→ What you will do: Starting with the line that contains "Task: Click the flag", return every line through the end of the listing below exactly as written. Omit the pictures.

→ Source information:
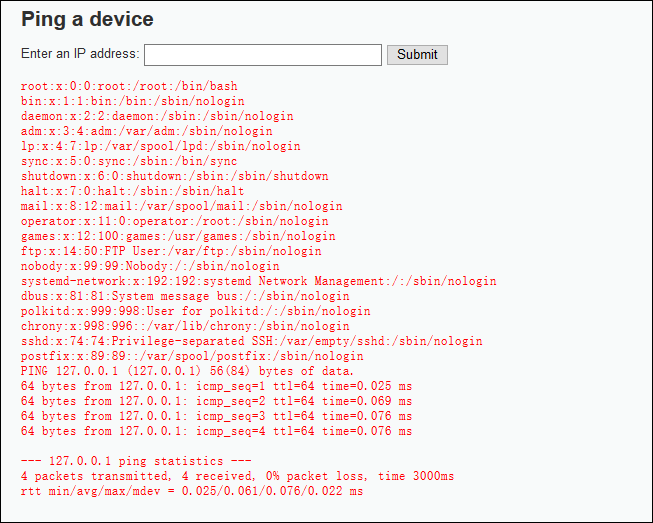Image resolution: width=653 pixels, height=523 pixels.
Task: Click the "Ping a device" heading
Action: pos(87,19)
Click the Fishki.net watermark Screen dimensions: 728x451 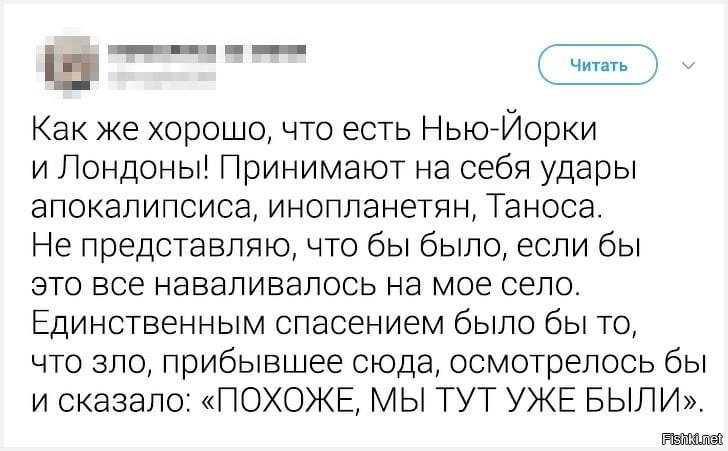tap(692, 438)
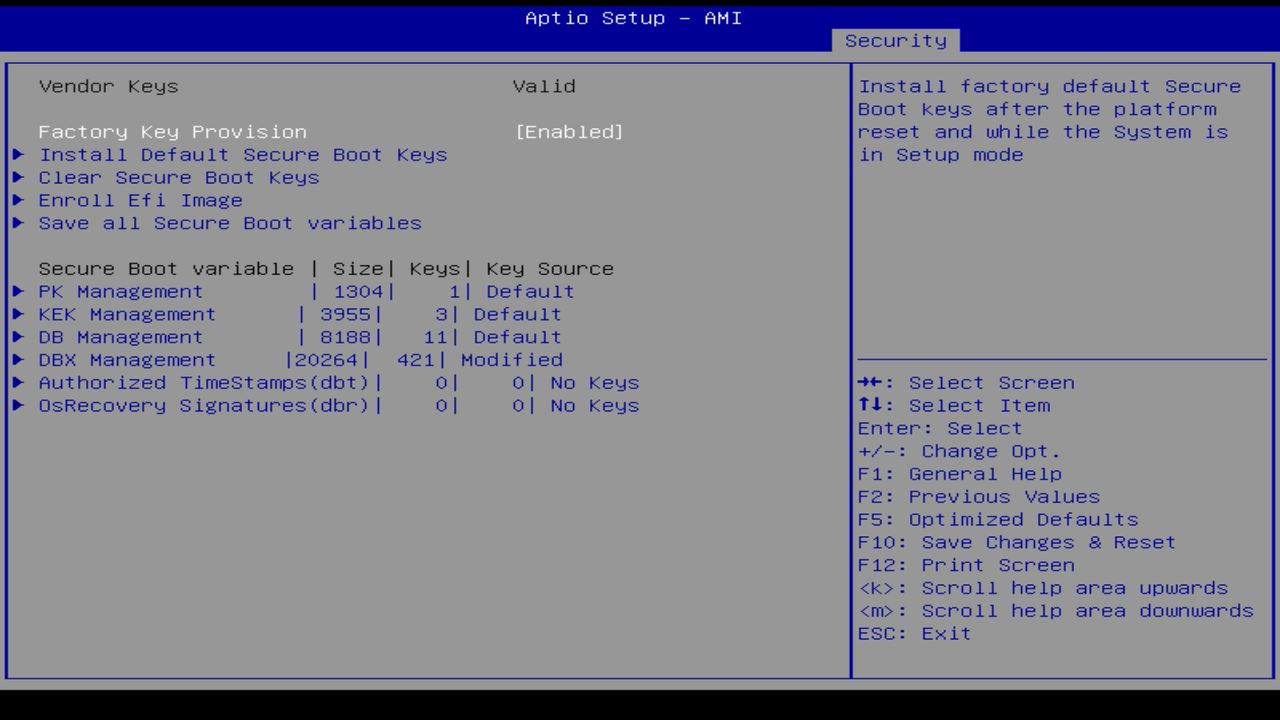
Task: Select the arrow beside Enroll Efi Image
Action: [18, 200]
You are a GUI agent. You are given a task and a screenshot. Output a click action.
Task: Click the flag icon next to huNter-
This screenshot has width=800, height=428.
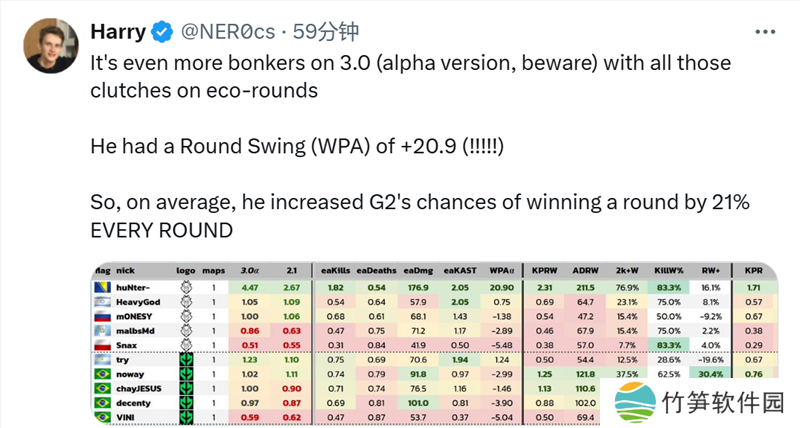(x=101, y=287)
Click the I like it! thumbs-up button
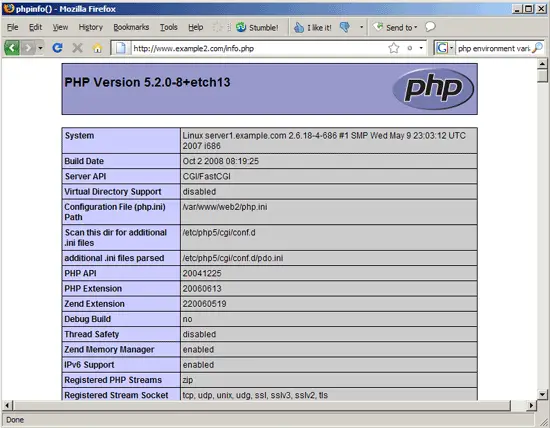 (x=313, y=27)
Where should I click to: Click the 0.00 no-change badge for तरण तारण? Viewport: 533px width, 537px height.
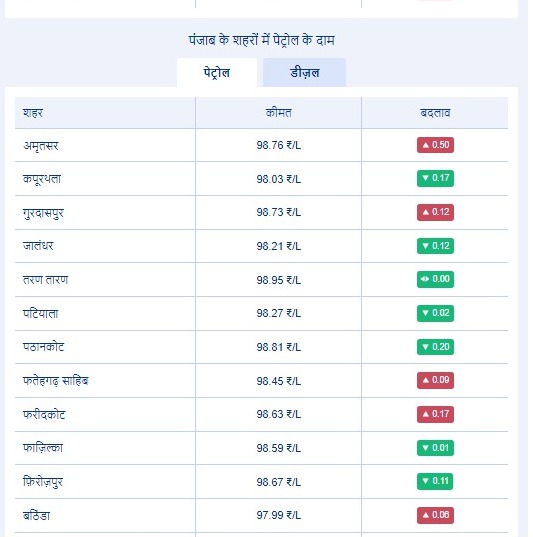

→ Solution to the problem:
Task: Click the flag icon next to huNter-
This screenshot has width=800, height=428.
(x=101, y=287)
Click the I like it! thumbs-up button
 (x=313, y=27)
Where should I click to: Click the 0.00 no-change badge for तरण तारण? Viewport: 533px width, 537px height.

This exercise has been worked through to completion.